An A/B Test, Splitting a Billion Users Into Two Honest Halves

Big Picture

A recommender that looks better offline is a hypothesis, not a result; the only verdict that counts is what real users do when the new model is actually serving them, and obtaining that verdict at scale is itself a distributed-systems problem. The previous sections built the recommender: sharded embeddings, distributed candidate generation, a ranking model trained across many workers, and the contextual bandits of Section 38.6 that learn online. This section answers the question that decides whether any of that work ships: does the new system make users click, watch, and return more than the old one? We measure it by randomly splitting live traffic across a distributed fleet, logging billions of interactions, aggregating outcome metrics with the same collective machinery as the rest of the book, and applying statistics carefully enough that we are not fooled by noise. Evaluation here is not an afterthought to the system; it is a distributed system in its own right, and the methodology of Chapter 5 meets the metric aggregation of Chapter 6 at full production scale.

Every prior section of this chapter improved the recommender against an offline number: a higher ranking AUC, a better held-out NDCG, a lower validation loss. Those numbers are necessary, because they let us reject bad models cheaply before any user sees them, but they are not sufficient, and the gap between them and reality is the central lesson of online evaluation. Chapter 5 developed evaluation as a methodology for distributed AI systems in the abstract; this section applies that methodology to the hardest case, a live recommender whose own outputs change the data it is later evaluated on.
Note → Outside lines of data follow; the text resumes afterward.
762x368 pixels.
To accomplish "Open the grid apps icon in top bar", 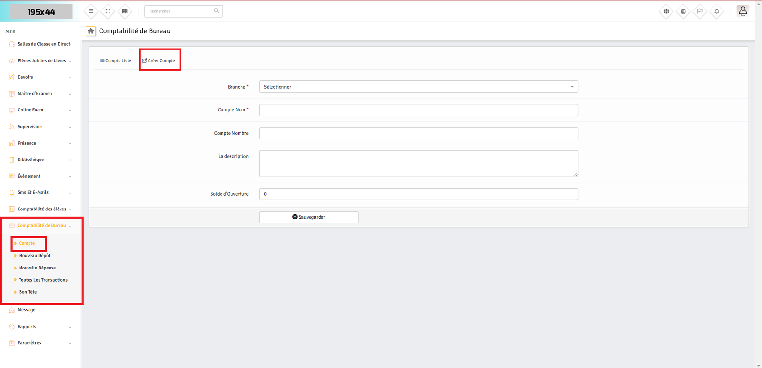I will [125, 11].
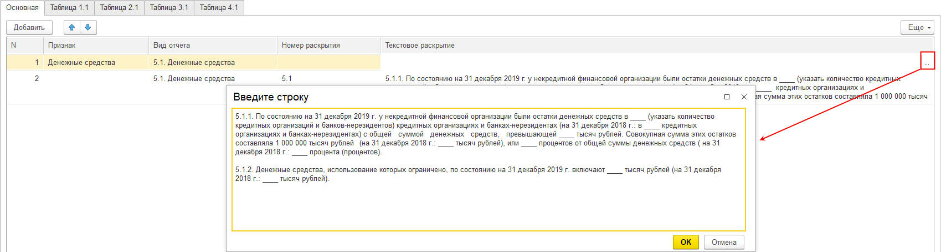Select the Денежные средства cell in row 1

tap(81, 63)
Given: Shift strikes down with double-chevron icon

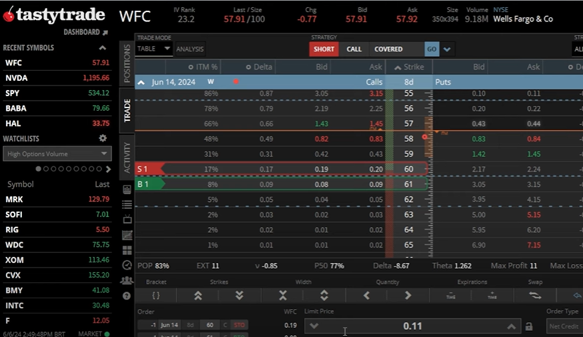Looking at the screenshot, I should [239, 295].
We begin with why offline metrics mislead, then build the live experiment that settles the question.

1. Why Offline Metrics Are Necessary but Not Sufficient Beginner

An offline metric scores a model on logged data: take yesterday's impressions, ask the new model how it would have ranked them, and compute AUC or NDCG against the clicks that actually happened. This is fast, cheap, and safe, and it correctly screens out models that are simply broken. Its limitation is structural rather than incidental. The logged data was generated by the old policy, so it contains only the items the old model chose to show; the new model's favorite item for a user may never appear in the logs at all, and a metric computed on those logs cannot reward or punish a choice it never observes. A recommender also changes user behavior: a better feed keeps users on the platform longer, which produces more impressions, which feed back into tomorrow's training data. None of that loop is visible to a static offline metric. The empirical consequence, reported across the industry, is blunt: offline AUC and NDCG correlate only loosely with online lift, and a model that wins offline routinely loses online, or moves the offline metric while leaving revenue and retention flat.
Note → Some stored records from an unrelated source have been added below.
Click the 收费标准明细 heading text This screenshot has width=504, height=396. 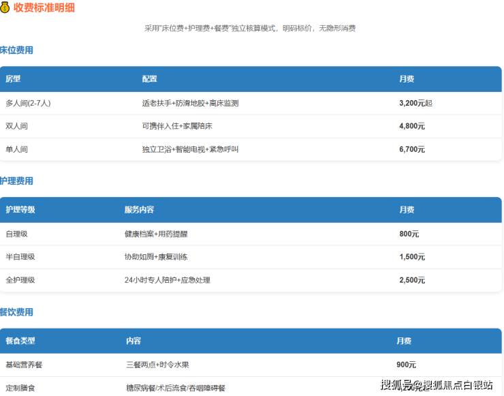[45, 8]
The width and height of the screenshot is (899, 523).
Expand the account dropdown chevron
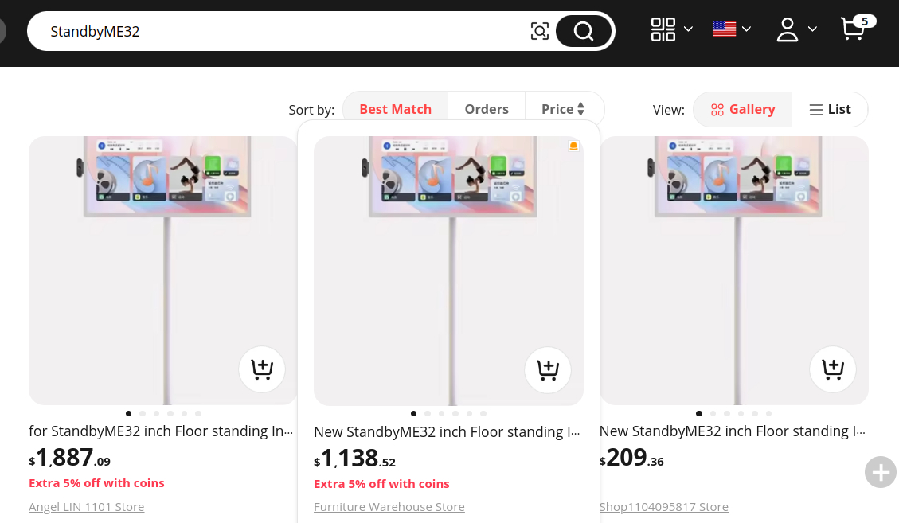(x=812, y=29)
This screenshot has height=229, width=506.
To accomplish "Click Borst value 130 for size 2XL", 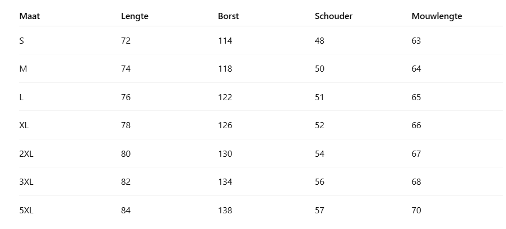I will tap(225, 154).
Key Insight: Offline Metrics Rank Hypotheses; Only Online Experiments Rank Outcomes

Offline AUC and NDCG are computed on data the old policy generated, so they reward agreement with past choices, not the value of new ones, and they cannot see the feedback loop in which a recommender reshapes the very behavior it is scored against. Treat a strong offline number as a license to run a live experiment, never as the experiment's result. The decision to ship is made on the online lift, with the offline metric serving only as the cheap gate that decides what is worth testing at all.
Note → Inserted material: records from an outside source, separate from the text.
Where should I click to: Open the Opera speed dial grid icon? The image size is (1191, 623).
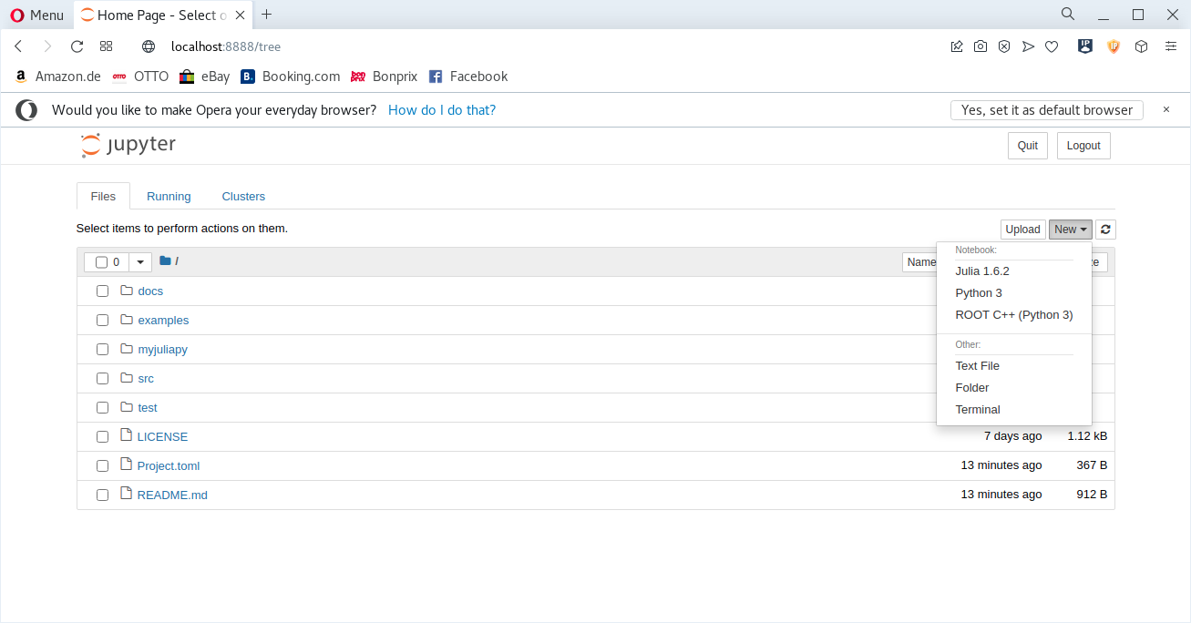coord(106,46)
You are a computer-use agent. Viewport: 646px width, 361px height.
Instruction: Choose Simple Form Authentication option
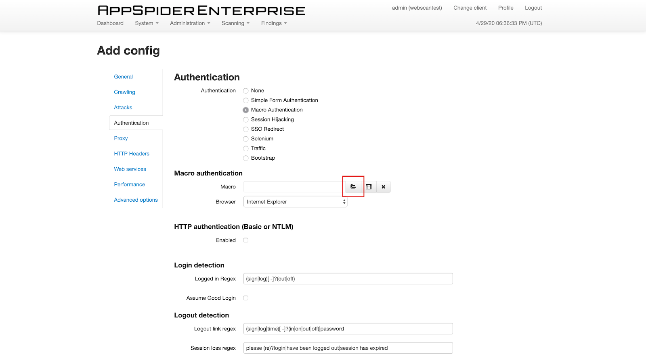(x=246, y=100)
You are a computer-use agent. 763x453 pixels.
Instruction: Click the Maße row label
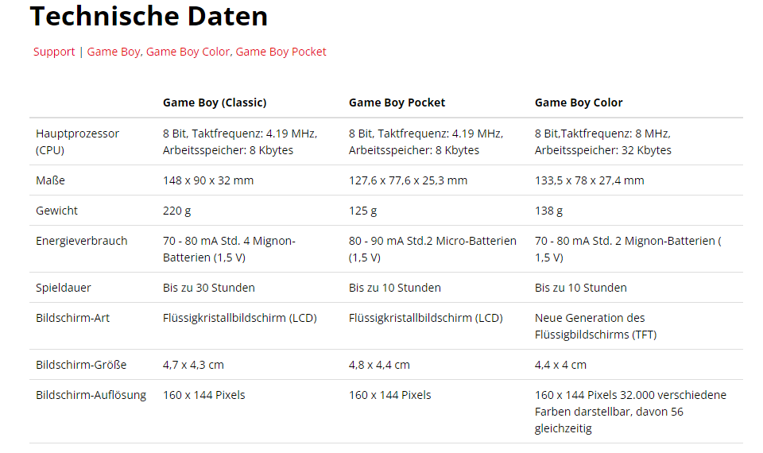coord(50,180)

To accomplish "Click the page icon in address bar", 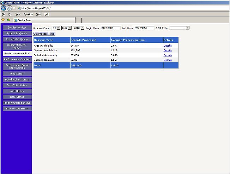I will 19,8.
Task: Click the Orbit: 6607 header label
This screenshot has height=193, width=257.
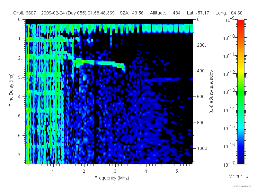Action: [x=25, y=13]
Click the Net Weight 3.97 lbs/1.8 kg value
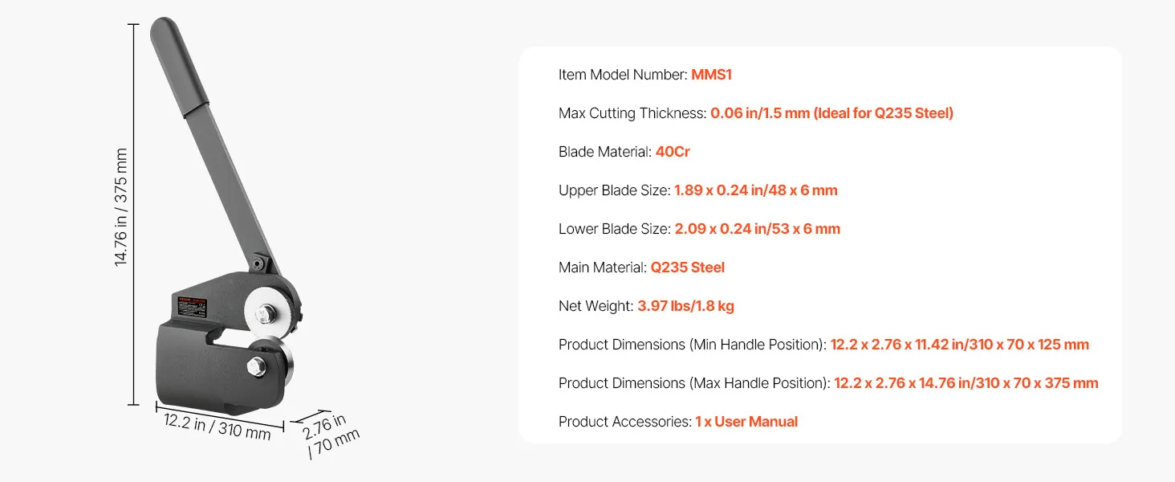This screenshot has width=1175, height=482. tap(685, 306)
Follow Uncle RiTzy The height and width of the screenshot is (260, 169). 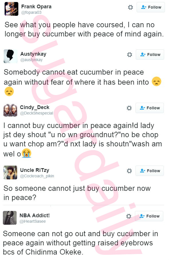click(150, 171)
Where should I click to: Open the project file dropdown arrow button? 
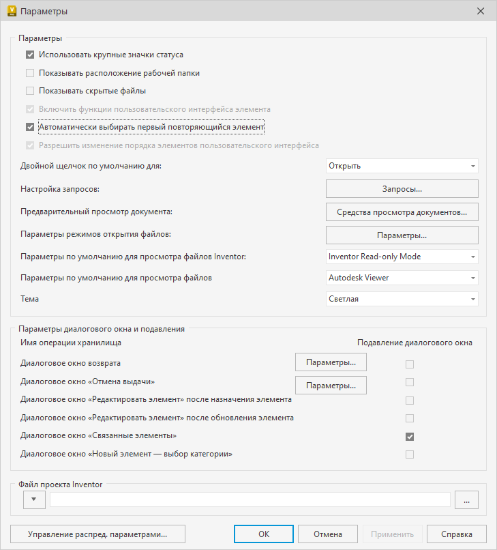tap(34, 500)
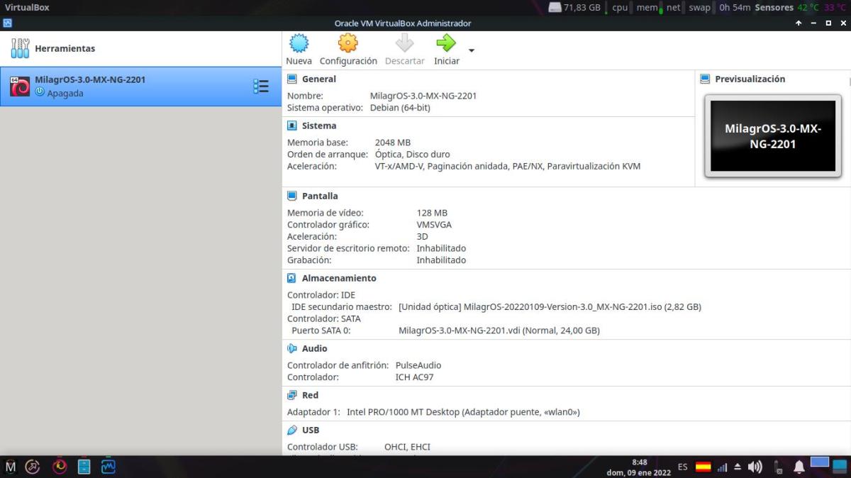The image size is (851, 478).
Task: Click the Descartar toolbar icon
Action: [404, 44]
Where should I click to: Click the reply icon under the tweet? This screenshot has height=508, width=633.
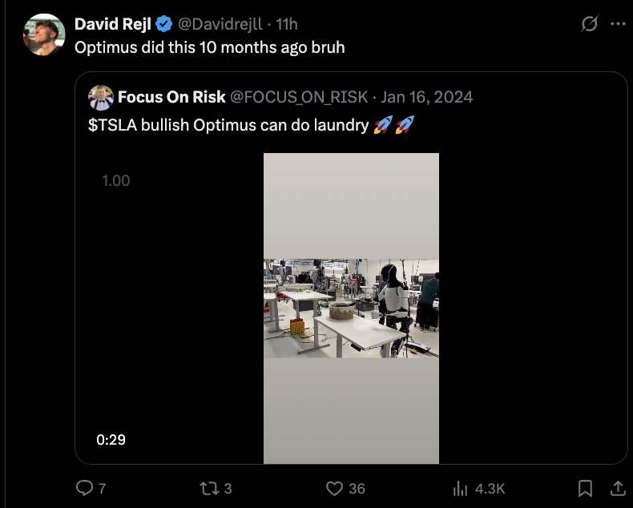coord(84,488)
2. A/B Testing at Fleet Scale Beginner

The instrument that produces an online verdict is the randomized controlled experiment, the A/B test. We split incoming traffic into a control arm that keeps serving the old model and a treatment arm that serves the new one, hold everything else fixed, let both run on live users, and compare an outcome metric such as click-through rate, watch time, or downstream retention. Randomization is what makes the comparison causal: because users are assigned to arms by chance, the two populations are statistically identical in expectation, so any difference in the outcome is attributable to the model and not to who happened to be in which group. The challenge specific to this book is that the experiment runs across a distributed serving fleet handling millions of requests per second, and the assignment, serving, logging, and aggregation must all be distributed too.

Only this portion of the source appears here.